Histologic evidence of synovial hyperplasia antedating clinical arthritis was described in an early report on light and electron microscopy findings in the knee joints of Wistar and Sprague-Dawley rats immunized with collagen (22). The investigators proposed 2 stages in the development of CIA: an initial stage starting around day 12 consists of fibrin deposition and synovial hyperplasia in the joints, whether the animals develop arthritis or not; later, a second stage occurs in a minority of animals, in which there is a severe inflammatory synovial reaction with bone and cartilage destruction. Mesenchymal cells bearing BMPRs are the only new cells in the hyperplastic prearthritic synovium. Their significance remains to be defined, but since similar cells in bone marrow and in rheumatoid synovial tissue constitutively produce stromal cell-derived factor (1), a potent chemokine for B cells, T lymphocytes, and monocytes (23), the role of primitive mesenchymal cells in the induction phase of CIA may be to promote the accumulation of immunocompetent cells into the joint and hence initiate the inflammatory phase.

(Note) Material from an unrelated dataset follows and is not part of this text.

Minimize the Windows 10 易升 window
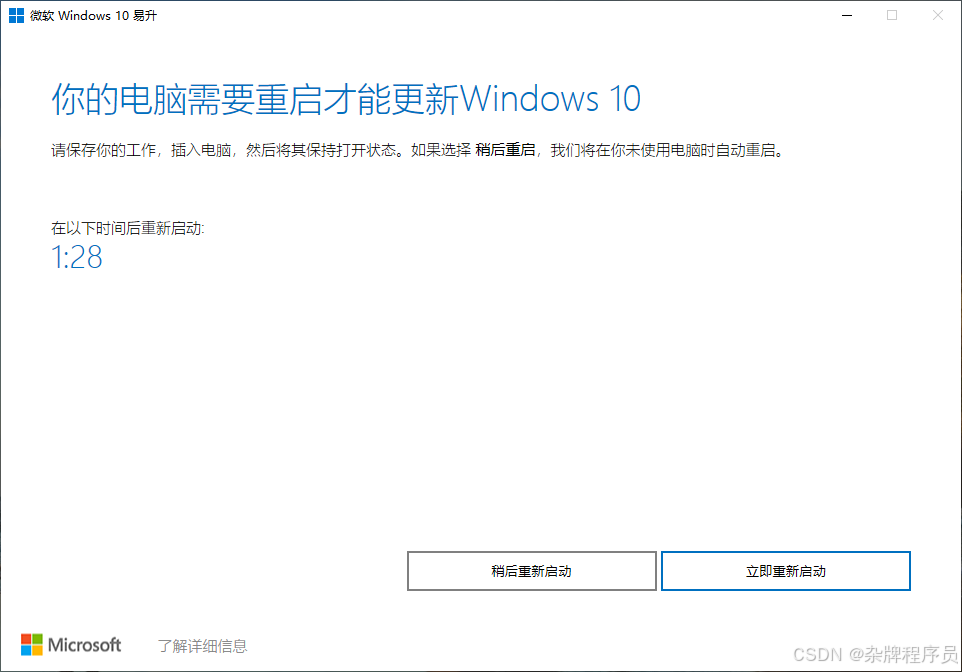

In summary, we have shown that BMPR+ mesenchymal cells are among the earliest cells to arrive at the prearthritic joint in CIA and are strongly associated with early hyperplastic changes in the synovium. Although this study focused on early events in CIA, we have previously shown that BMPR+ mesenchymal cells are also present in patients with established RA (1), suggesting that they are involved not only in early synovial hyperplasia, but also in the chronic phase of arthritis. Finally, these findings further elaborate the complex role played by TNF in inflammatory arthritis.
The authors are indebted to Robert Shreiber and Celltech for providing TN3-19.12, to George Kollias for providing HuTNF transgenic mice, and to Jacques Peschon for providing TNFR−/− mice.